Search the listing below for the string "pixels" and show each line that contains it.
:: Available records ::
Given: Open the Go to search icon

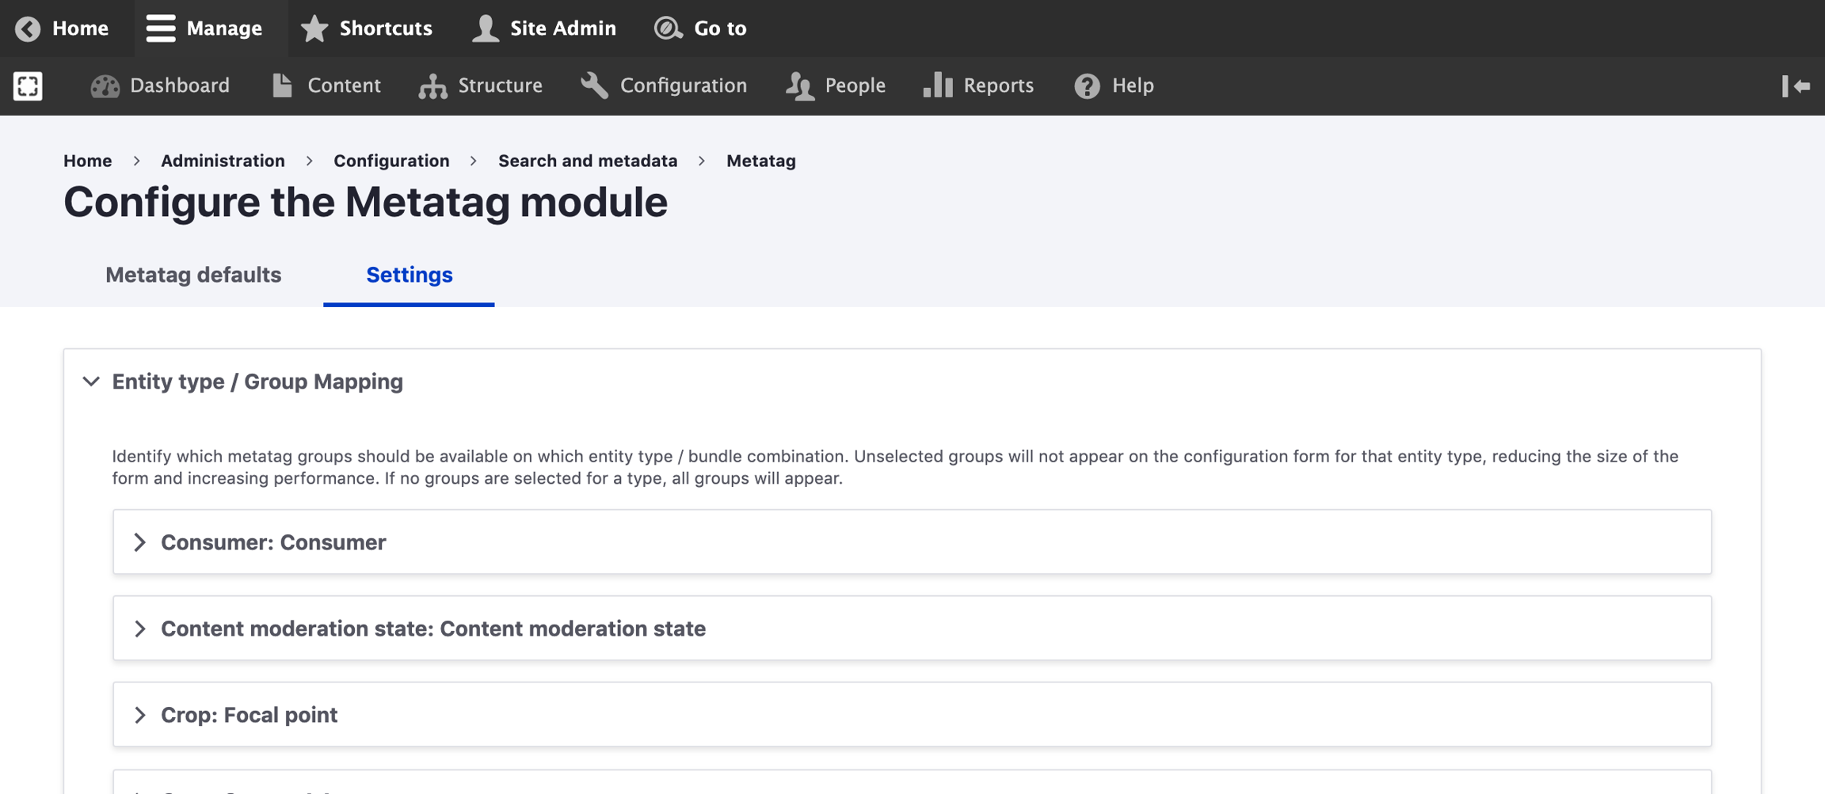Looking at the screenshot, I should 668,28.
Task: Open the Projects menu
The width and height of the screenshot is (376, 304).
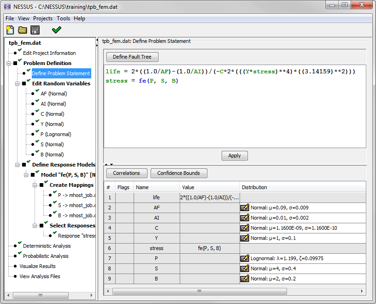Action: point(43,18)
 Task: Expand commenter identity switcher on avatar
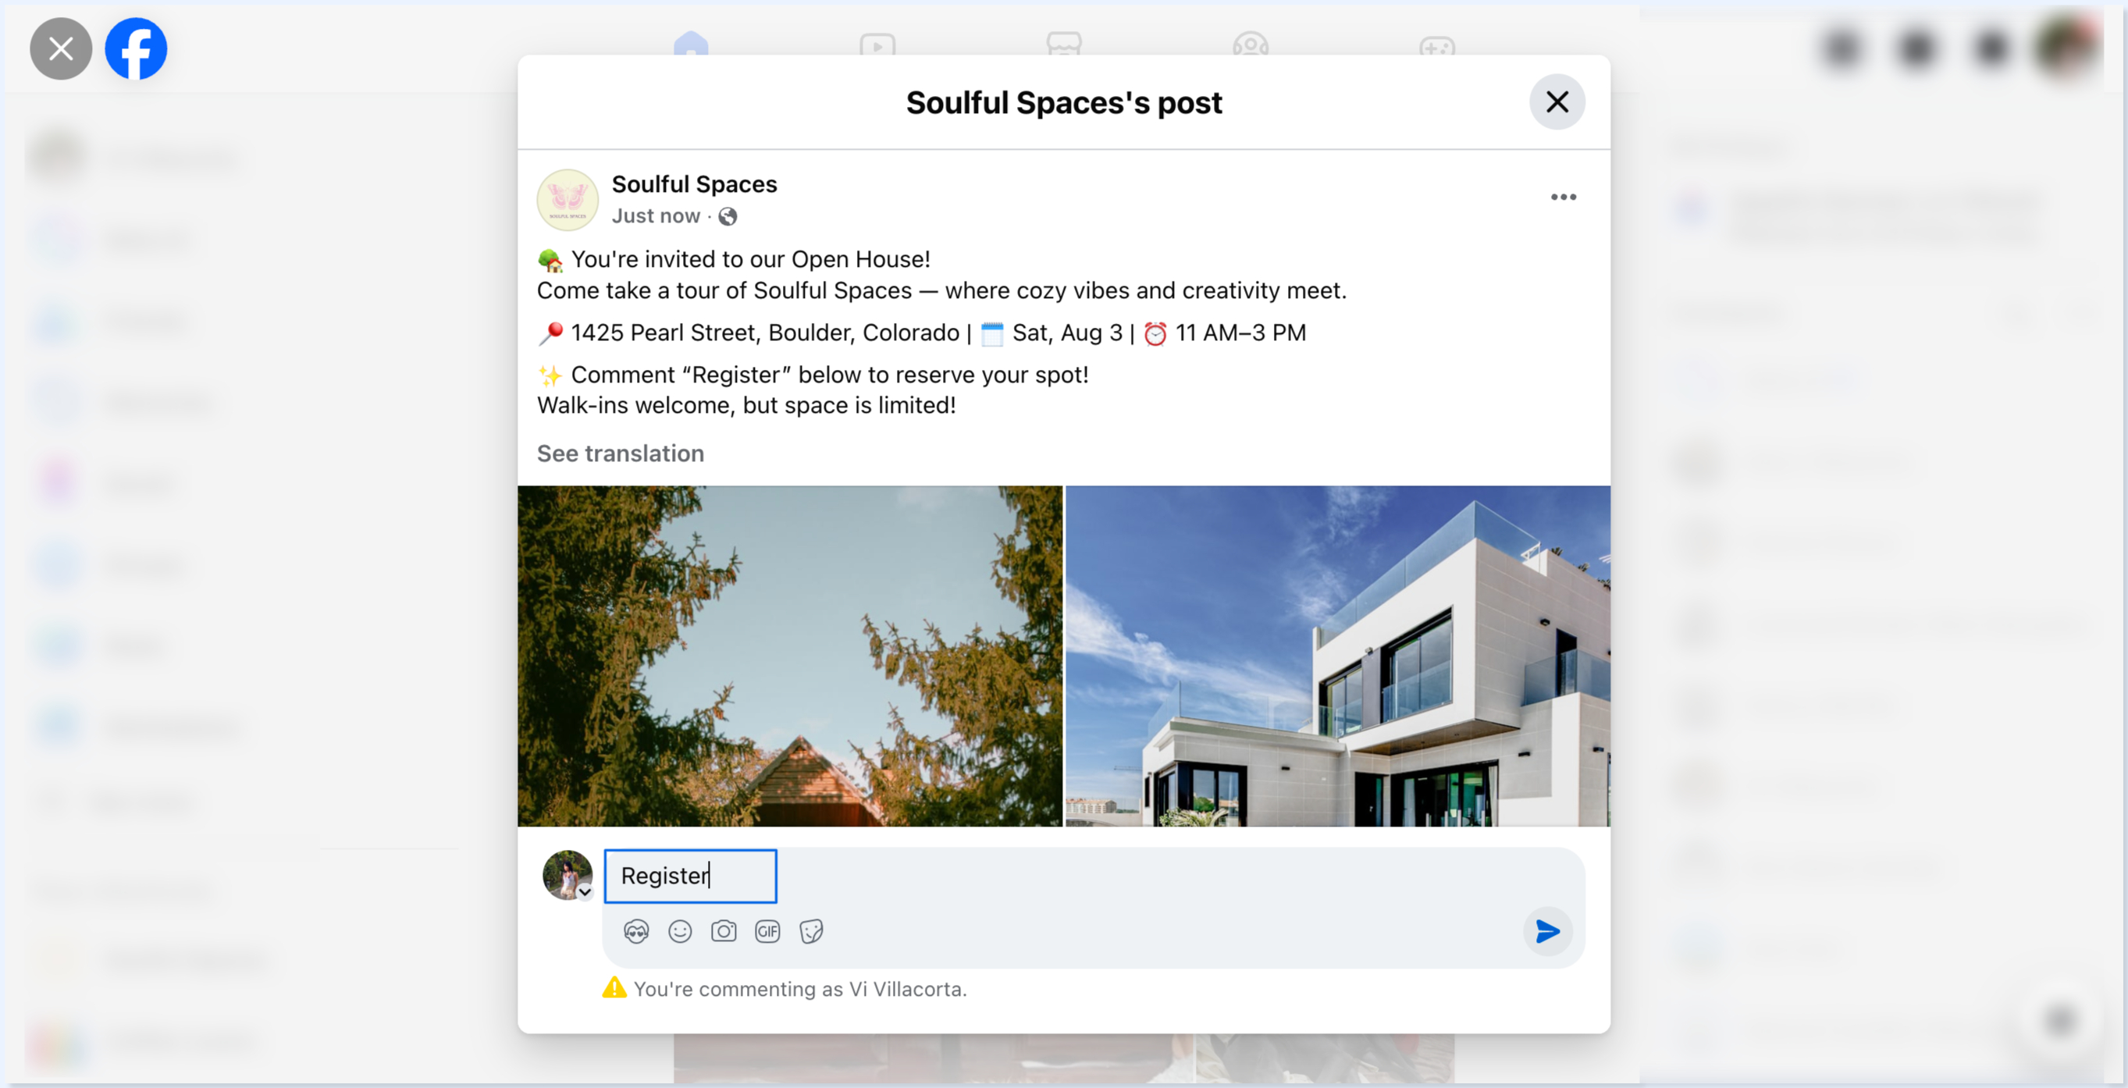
:::
:: Available records ::
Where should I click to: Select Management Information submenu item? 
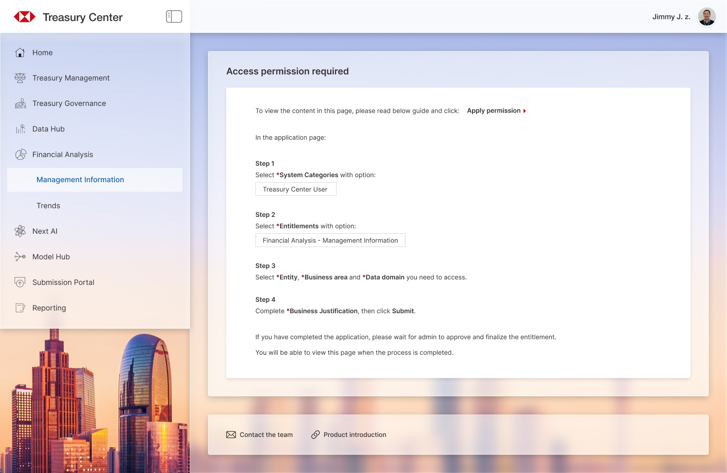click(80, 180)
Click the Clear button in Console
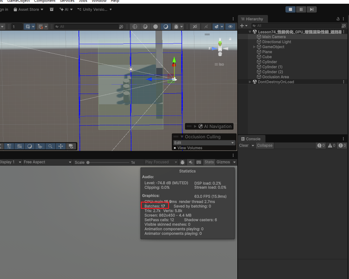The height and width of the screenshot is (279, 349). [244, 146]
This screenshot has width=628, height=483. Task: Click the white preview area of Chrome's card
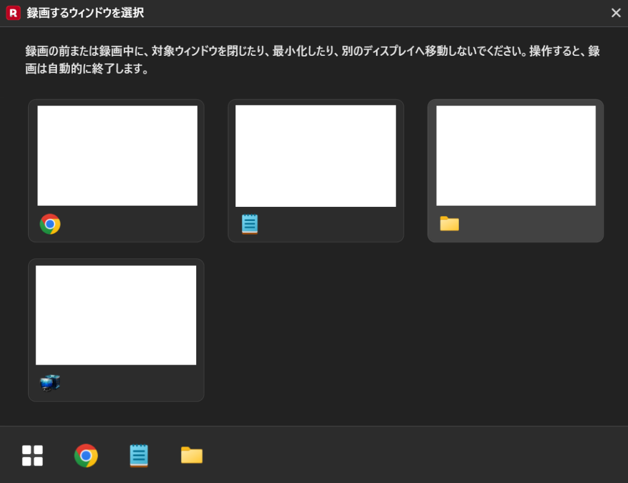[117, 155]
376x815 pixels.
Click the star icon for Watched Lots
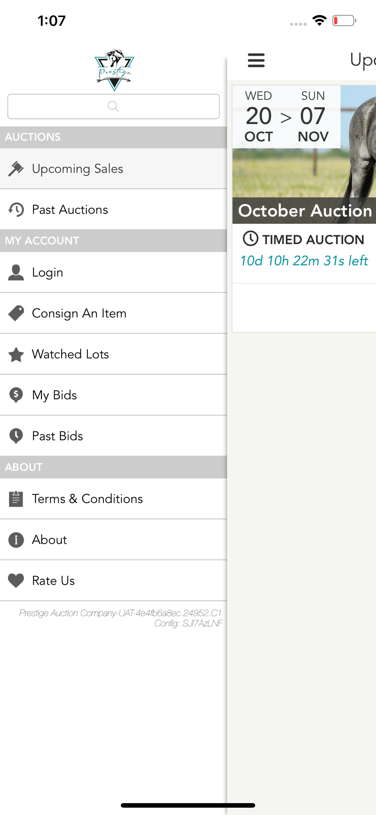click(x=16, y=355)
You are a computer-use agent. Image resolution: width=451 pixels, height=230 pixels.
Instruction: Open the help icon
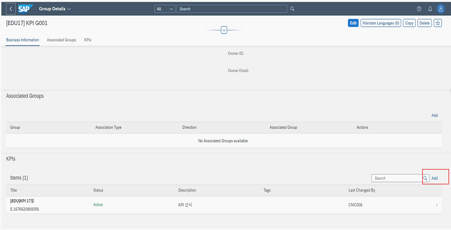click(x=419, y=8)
:::
> _Exercise solution_
376x815 pixels.
You are a computer-use agent. Image resolution: width=451 pixels, height=230 pixels.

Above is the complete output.